Seasonal life strategy of Prorocentrum minimum in Chesapeake Bay, USA: Validation of the role of physical transport using a coupled physical–biogeochemical–harmful algal bloom model

Abstract

Over 40 years ago, it was suggested that Prorocentrum minimum in Chesapeake Bay has a seasonal life strategy that depends on the physical transport by estuarine circulation, bringing cells from lower bay to the mid‐bay in spring when they bloom. In this study, a validated hydrodynamic‐biogeochemical model is used to simulate the annual cycles of P. minimum in Chesapeake Bay and track its life history over multiple years. The model reproduces the observed seasonal progression of P. minimum without a seed population.

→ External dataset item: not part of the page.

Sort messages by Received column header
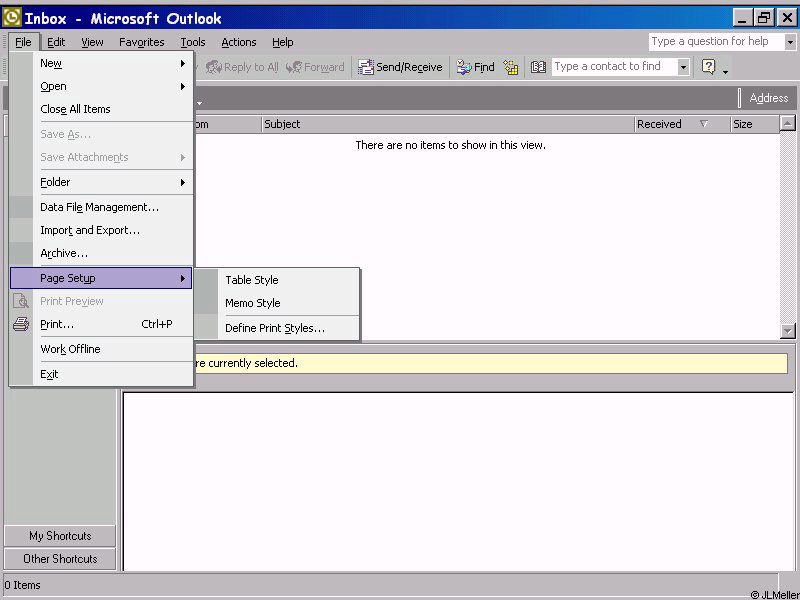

Four life stages of P. minimum are faithfully produced in the model: (1) in winter, overwintering populations from the previous bloom are distributed throughout the water column in the lower bay; (2) in late winter/early spring, cells are transported upstream by the landward bottom flows; (3) in May, P. minimum develops a bloom in the mid‐bay; (4) in late summer/fall, decaying P. minimum populations are transported downstream by the seaward surface flows. Particle tracking shows that it takes about 3–4 months for the overwintering cells to travel from the lower bay to the mid‐bay, but about 6 months for the decaying cells to travel from the mid‐bay to the lower bay, as the estuarine circulation is far stronger during the high runoff months of January–May than during the low runoff months of June–December. With the peak growth rate around 20°C, May provides an optimal window of growth opportunity for P. minimum as phytoplankton assemblage transitions from winter–spring diatoms to summer dinoflagellates in a seasonal succession.